(Saved entries)
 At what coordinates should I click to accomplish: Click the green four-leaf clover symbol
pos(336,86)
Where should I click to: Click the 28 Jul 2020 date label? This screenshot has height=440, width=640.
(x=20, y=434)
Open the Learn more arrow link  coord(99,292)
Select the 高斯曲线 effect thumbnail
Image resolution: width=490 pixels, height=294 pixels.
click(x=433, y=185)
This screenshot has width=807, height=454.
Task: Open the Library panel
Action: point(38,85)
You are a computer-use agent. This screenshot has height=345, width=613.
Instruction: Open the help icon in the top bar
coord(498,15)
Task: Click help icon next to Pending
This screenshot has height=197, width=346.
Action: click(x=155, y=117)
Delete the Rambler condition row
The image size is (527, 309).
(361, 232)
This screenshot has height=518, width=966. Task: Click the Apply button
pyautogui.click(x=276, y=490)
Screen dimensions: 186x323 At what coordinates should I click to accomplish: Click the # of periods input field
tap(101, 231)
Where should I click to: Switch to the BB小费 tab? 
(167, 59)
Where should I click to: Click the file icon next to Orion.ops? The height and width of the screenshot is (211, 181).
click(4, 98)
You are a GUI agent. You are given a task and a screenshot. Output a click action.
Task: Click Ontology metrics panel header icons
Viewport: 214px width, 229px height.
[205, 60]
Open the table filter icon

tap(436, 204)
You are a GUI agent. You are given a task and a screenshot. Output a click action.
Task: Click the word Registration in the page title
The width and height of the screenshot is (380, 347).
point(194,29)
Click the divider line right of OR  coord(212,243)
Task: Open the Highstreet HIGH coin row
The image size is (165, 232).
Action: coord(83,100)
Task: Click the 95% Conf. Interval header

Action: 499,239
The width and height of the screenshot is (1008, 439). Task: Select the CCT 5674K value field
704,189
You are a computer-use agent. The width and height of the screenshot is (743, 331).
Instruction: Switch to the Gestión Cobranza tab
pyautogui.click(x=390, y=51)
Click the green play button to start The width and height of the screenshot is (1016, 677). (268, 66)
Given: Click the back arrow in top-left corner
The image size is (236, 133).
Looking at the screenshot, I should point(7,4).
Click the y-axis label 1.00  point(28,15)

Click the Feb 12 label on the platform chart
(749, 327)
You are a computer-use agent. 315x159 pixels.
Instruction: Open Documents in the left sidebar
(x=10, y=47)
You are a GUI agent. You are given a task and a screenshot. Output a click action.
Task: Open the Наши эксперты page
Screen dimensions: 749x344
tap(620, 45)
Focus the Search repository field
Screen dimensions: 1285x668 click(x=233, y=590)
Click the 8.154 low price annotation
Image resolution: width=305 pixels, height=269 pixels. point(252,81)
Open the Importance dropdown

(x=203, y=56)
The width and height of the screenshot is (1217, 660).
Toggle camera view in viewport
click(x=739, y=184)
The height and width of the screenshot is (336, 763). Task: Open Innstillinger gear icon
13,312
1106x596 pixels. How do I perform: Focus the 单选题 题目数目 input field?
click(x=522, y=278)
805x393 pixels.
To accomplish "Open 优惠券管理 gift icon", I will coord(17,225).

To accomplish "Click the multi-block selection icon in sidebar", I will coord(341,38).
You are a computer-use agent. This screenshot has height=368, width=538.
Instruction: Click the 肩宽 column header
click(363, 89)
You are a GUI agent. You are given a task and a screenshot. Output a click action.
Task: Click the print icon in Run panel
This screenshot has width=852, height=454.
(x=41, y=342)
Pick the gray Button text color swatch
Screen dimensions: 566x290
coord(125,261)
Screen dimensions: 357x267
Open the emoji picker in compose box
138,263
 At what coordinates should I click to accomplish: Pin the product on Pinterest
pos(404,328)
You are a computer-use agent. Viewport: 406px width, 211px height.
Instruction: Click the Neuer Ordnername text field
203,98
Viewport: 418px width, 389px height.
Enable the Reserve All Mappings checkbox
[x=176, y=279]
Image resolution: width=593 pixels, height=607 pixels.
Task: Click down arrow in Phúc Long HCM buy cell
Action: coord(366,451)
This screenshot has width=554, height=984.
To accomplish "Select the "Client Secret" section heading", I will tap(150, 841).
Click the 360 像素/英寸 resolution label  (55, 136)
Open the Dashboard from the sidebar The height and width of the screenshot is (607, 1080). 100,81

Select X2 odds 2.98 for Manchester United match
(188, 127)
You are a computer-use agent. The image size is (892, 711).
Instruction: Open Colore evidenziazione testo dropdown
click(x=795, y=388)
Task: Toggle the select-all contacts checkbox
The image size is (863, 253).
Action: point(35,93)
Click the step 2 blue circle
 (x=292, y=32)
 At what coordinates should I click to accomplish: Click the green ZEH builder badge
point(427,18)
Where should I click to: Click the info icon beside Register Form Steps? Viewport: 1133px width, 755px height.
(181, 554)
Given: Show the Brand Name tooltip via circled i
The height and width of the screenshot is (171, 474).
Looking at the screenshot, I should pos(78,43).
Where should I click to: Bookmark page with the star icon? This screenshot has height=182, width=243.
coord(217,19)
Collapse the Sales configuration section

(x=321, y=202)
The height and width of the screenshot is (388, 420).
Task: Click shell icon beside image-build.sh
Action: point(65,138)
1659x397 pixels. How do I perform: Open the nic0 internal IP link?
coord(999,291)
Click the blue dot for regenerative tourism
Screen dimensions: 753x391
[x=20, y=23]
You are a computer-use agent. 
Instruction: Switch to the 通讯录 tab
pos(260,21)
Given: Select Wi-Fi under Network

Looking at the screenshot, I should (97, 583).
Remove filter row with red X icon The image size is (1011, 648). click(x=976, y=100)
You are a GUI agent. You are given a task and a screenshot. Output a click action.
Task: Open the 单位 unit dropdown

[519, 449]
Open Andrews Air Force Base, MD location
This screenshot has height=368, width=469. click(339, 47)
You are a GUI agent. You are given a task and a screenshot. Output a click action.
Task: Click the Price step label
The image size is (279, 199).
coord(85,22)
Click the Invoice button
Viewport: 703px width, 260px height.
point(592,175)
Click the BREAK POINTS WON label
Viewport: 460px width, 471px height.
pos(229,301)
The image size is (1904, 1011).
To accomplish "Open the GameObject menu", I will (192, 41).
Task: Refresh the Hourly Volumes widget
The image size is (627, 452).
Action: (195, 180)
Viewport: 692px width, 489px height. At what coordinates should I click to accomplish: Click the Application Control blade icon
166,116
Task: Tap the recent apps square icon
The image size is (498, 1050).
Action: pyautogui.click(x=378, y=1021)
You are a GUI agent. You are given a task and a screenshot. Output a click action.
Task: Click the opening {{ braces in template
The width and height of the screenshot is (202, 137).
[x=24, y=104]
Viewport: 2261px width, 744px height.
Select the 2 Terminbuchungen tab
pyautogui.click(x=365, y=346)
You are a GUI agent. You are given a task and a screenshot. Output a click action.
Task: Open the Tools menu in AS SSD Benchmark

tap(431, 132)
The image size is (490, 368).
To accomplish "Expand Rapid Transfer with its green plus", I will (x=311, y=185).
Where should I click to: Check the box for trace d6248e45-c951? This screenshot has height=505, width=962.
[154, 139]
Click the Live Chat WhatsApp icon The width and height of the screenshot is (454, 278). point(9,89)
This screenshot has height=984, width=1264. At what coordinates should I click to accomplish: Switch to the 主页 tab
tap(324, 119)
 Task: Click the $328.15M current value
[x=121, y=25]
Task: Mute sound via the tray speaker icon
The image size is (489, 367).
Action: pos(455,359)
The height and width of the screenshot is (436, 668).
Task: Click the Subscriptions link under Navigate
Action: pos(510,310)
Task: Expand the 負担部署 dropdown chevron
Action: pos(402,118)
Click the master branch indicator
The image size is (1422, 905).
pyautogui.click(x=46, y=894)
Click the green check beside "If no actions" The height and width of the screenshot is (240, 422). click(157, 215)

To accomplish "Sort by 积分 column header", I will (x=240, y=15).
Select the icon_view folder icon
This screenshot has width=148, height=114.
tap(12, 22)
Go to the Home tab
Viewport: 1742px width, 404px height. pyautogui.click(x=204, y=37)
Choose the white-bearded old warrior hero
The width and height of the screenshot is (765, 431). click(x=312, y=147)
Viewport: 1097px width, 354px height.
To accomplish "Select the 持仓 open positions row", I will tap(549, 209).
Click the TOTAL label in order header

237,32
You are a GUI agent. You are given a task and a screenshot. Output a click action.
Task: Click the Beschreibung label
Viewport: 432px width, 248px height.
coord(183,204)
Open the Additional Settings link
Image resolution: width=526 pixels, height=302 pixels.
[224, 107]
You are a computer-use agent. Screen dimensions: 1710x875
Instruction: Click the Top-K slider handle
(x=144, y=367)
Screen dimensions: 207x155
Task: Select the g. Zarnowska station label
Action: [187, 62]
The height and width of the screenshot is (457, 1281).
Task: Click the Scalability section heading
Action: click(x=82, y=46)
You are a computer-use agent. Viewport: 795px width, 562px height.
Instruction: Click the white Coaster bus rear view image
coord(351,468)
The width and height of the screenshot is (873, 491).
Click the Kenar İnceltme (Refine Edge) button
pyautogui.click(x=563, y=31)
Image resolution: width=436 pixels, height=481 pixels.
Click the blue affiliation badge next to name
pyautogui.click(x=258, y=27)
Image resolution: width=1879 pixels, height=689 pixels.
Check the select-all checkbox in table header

**REQUIREMENT:**
Find the line with "The image size is (498, 1050)." in the entries above. Retype it and each line after it, exactly, through the line with "Viewport: 2261px width, 744px height.", and stop there.

**ANSWER TO THE PROBLEM:**
The image size is (498, 1050).
Action: pyautogui.click(x=378, y=1021)
You are a GUI agent. You are given a task and a screenshot. Output a click action.
Task: Click the opening {{ braces in template
The width and height of the screenshot is (202, 137).
[x=24, y=104]
Viewport: 2261px width, 744px height.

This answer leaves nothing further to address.